The European Commission worked overnight on plans to defuse the growing crisis in Kaliningrad, fearing it could escalate quickly, according to several EU officials and diplomats.
Tensions are high over the transport of goods from the Russian mainland to its enclave which is sandwiched between Lithuania and Poland – with Moscow threatening to take ‘practical’ retaliatory measures if the EU does not unblock the metallic goods blocked in transit. On Wednesday, senior EU diplomats warned the situation was serious and could quickly escalate.
Officials and diplomats told POLITICO’s Brussels Playbook that the crisis is an unintended consequence of the EU’s fourth round of sanctions, under which the bloc banned imports from Russia of steel and ferrous materials. The train line that brings goods from Russia to Kaliningrad passes through Lithuania, an EU country, so customs officials have been stopping freight trains for checks since Saturday.
Lithuania and the European Commission insisted that this was not a unilateral decision by Vilnius, but that Lithuania was acting on the basis of directives issued by Brussels on how to implement the sanctions.
The Commission, officials said, is currently updating this information. “We are in close contact with the Lithuanian authorities and will provide further guidance,” Commission spokesman Eric Mamer said. tweeted Wednesday.
My sea added that Lithuania “must apply additional controls on road and rail transit” through EU territory, but “these controls are targeted, proportionate and effective. They will be based on intelligent risk management, to avoid circumvention sanctions while allowing free transit.
Two officials told POLITICO that the new guidelines make it clear that Lithuanian customs authorities must check goods to avoid circumvention of sanctions, but can allow metals to be transported onward if they are destined for the Russian domestic market – that is. i.e. Kaliningrad.
But Lithuanian Prime Minister Ingrida Šimonytė said banning the transit of steel and ferrous metals through the EU was part of the bloc’s sanctions, as agreed by the 27 member countries.
“As provided for in the fourth EU sanctions package, which was adopted on 15 March 2022, EU restrictive measures on imports and transit through the EU of Russian steel and other metal products ferrous came into effect on June 17, 2022,” she said. said. “Lithuania is applying the EU restrictive measures in accordance with EU law and in consultation with the European Commission.”

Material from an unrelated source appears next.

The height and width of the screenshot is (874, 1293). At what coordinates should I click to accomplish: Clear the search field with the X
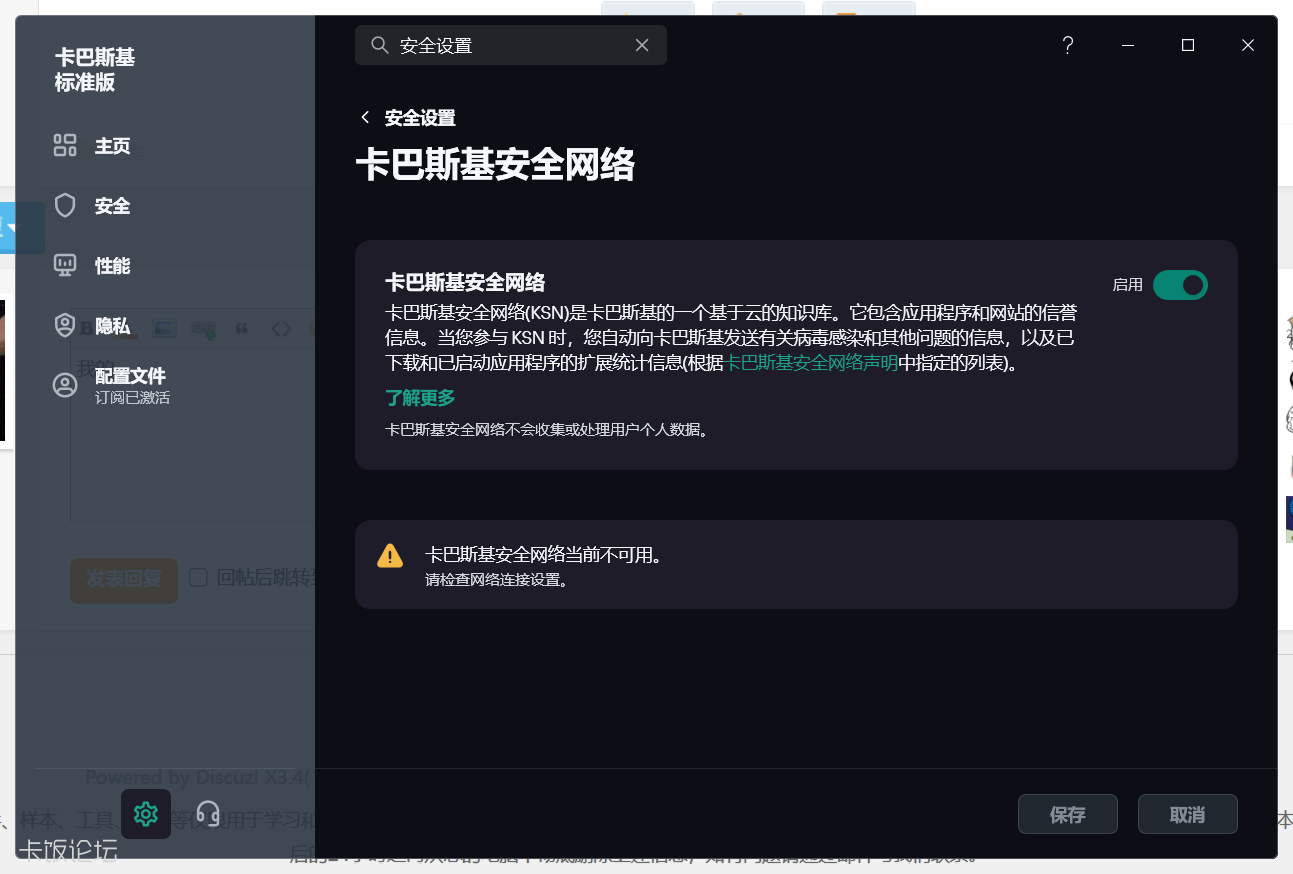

Although Vilnius and Brussels took seemingly contradictory positions, officials insisted that was not the case, as the sanctions were never intended to block Kaliningrad, but were designed to allow the EU to implement additional controls. “The general feeling within the Commission is that these are strategic communications from Russia,” said a senior official, “and that some Balts have taken advantage of this to increase the pressure.”
Tensions around Kaliningrad began when Russia demanded that the Lithuanian government immediately roll back new restrictions on EU-sanctioned shipments of Russian goods through Lithuanian territory. The Kremlin claimed Lithuania’s actions were “unprecedented” and “illegal”. Lithuania hit back at Moscow, saying it was just enforcing EU sanctions.